The 2005 changes to the Bankruptcy Code provide for what amounts to a 10-year clawback of transfers to self-settled trusts that are meant to hinder, delay, or defraud creditors. Since most FAPTs are set up for this very reason, such clawbacks may be automatic in many cases. At the very least, all transfers to an asset protection trust will be susceptible to being set aside for up to 10 years prior to the date that a bankruptcy petition is filed.

Some critics of foreign asset protection trusts might contend that this change was unnecessary, since foreign asset protection trusts had always failed in bankruptcy anyway. FAPTs may still be useful in very limited circumstances, such as for planning with international families or pre-immigration planning.

Caution that to avoid the stigma of the numerous cases where FAPTs have failed, some promoters have started giving them different names to try to disguise their character. Whether this disguise is meant for the court or their prospective customers is not clear.


The litigation history of the Foreign Asset Protection Trust is often intentionally or negligently misrepresented by promoters selling their cookie-cutter offshore trust structures. Follows are a list of the cases in chronological order (based on the date of the most important decision in the case), and a summary of their results. Additional and substantial information relating to each case is available by clicking on the links.

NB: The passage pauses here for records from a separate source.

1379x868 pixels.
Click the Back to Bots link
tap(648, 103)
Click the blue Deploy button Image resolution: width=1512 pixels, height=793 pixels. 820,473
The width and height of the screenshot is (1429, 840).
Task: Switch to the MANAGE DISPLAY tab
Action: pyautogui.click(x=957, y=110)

* In re Colburn, 145 B.R. 851 (Bkrpt E.D.Va. 1992), did not involve incarceration for contempt, but the bankruptcy debtor who did not disclose his interest in a Bahamas trust was denied his discharge and the court suggested that the debtor had engaged in fraud.

* Brown v. Higashi (Bkrpt Ak. 1995), involved an Alaska CPA who with his wife set up a Belize trust and then later was hit with a tort judgment. Although the case didn’t involve incarceration for contempt, it did consider whether the assets of the Belize trusts should have been included in the bankruptcy estate, and the court ruled that those assets were in fact included. The court included the following unflattering language about FAPTs: “The fact that the trusts were established in Belize, a country notorious for its anti-creditor policies, rather than Alaska or Washington, indicates an intent to hinder, delay or defraud on the part of the defendants.”